The Court noted that a landlord is generally not liable for injuries sustained by a tenant due to dangerous conditions on the leased property, although exceptions to this rule exist. A landlord can be subjected to liability if the plaintiff can show that “(1) the dangerous condition was in existence at the time the lease was executed; (2) the landlord knew or should have known of the dangerous condition; and (3) the tenant did not know of the condition and could not have learned about it through the exercise of reasonable care.” While the plaintiff argued that this exception applied to the instant case, the Court disagreed. Plaintiff presented no evidence that the stairs were dangerous at the time the lease was executed, and he did not show that defendant had knowledge of a dangerous condition on the stairs. Without such evidence, this exception did not apply.

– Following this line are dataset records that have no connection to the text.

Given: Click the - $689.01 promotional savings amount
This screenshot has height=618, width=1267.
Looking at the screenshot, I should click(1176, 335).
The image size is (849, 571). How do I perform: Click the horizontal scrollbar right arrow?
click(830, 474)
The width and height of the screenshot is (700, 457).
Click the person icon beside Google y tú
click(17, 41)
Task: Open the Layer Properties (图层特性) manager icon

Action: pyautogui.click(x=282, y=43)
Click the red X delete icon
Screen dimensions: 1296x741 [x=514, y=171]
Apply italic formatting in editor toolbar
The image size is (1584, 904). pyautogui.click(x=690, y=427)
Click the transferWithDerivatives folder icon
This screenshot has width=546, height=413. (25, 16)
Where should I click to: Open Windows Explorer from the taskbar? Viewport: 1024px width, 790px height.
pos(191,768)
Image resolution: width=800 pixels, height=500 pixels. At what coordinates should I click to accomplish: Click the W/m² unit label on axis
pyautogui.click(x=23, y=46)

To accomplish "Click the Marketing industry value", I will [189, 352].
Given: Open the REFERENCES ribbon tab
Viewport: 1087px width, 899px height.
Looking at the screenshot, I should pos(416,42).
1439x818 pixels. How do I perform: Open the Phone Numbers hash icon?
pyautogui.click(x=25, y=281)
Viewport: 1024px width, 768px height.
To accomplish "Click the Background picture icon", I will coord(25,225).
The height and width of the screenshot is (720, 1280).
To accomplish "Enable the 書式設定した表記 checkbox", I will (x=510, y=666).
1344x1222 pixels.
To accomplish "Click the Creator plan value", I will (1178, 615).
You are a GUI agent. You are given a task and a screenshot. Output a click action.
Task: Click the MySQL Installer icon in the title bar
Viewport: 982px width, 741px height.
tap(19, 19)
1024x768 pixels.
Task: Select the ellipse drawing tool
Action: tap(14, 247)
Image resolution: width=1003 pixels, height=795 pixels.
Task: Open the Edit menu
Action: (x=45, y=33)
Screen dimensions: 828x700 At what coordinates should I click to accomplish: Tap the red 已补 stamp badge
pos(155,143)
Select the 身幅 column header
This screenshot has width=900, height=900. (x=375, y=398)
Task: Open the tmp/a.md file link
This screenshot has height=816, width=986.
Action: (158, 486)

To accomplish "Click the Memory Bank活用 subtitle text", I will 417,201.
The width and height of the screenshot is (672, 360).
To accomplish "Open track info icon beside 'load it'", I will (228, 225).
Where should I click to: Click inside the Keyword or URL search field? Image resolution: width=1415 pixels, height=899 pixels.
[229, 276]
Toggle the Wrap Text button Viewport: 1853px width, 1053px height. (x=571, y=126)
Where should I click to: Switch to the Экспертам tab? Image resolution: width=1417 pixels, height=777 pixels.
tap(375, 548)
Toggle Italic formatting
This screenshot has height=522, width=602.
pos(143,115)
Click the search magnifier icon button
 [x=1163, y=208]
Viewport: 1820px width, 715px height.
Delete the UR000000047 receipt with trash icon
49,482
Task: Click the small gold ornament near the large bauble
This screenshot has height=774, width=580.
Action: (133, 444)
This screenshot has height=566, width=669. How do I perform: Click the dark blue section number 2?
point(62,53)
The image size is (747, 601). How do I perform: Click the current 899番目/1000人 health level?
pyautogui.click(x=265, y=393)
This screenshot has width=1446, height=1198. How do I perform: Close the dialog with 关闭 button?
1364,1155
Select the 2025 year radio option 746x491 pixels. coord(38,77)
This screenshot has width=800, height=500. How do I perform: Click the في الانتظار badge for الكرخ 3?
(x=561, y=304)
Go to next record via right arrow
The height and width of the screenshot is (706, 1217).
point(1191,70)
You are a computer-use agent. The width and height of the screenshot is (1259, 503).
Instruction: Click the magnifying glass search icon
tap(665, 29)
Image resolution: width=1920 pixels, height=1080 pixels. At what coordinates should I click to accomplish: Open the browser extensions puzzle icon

Plaintiff also argued that a second exception applied here wherein a landlord can be held liable if he “has negligently repaired the premises…[.]” The Court relied on the repairman’s testimony that he left the deck and stairs in good condition to determine that this exception was inapplicable. Plaintiff presented no evidence to show that the repairs failed to remedy the situation or that defendant had knowledge of any problems with the repairs. Thus, summary judgment for defendant landlord was affirmed.
This case is a reminder that, in order to survive a motion for summary judgment, premises liability plaintiffs must have some proof of defendant’s knowledge of the alleged dangerous condition. Actual or constructive knowledge of the dangerous condition is an essential element in premises liability actions. Here, a plaintiff was suing a landlord for injuries sustained at an apartment he had lived in for over a year. Based on the description in the case, plaintiff used these stairs every time he left his apartment. The fact that he had not complained to his landlord since the autumn preceding his injury in the spring killed his case, as he certainly would have had more reason and opportunity to notice any dangerous condition than would his landlord. In a case like this, it is vital that plaintiffs present some proof of notice, which the plaintiff here apparently failed to do.
Sometimes it is difficult to know if your client has a valid claim because the defendant refuses to share information before suit is filed. This is puzzling – we hear all this complaints about “frivolous” lawsuits but when you ask a potential defendant to share information pre-suit the request is frequently denied. In these cases, consider documenting your file with your pre-suit efforts to get the information and have an understanding with your client that if the requisite evidence is not produced in discovery the case will not be able to proceed.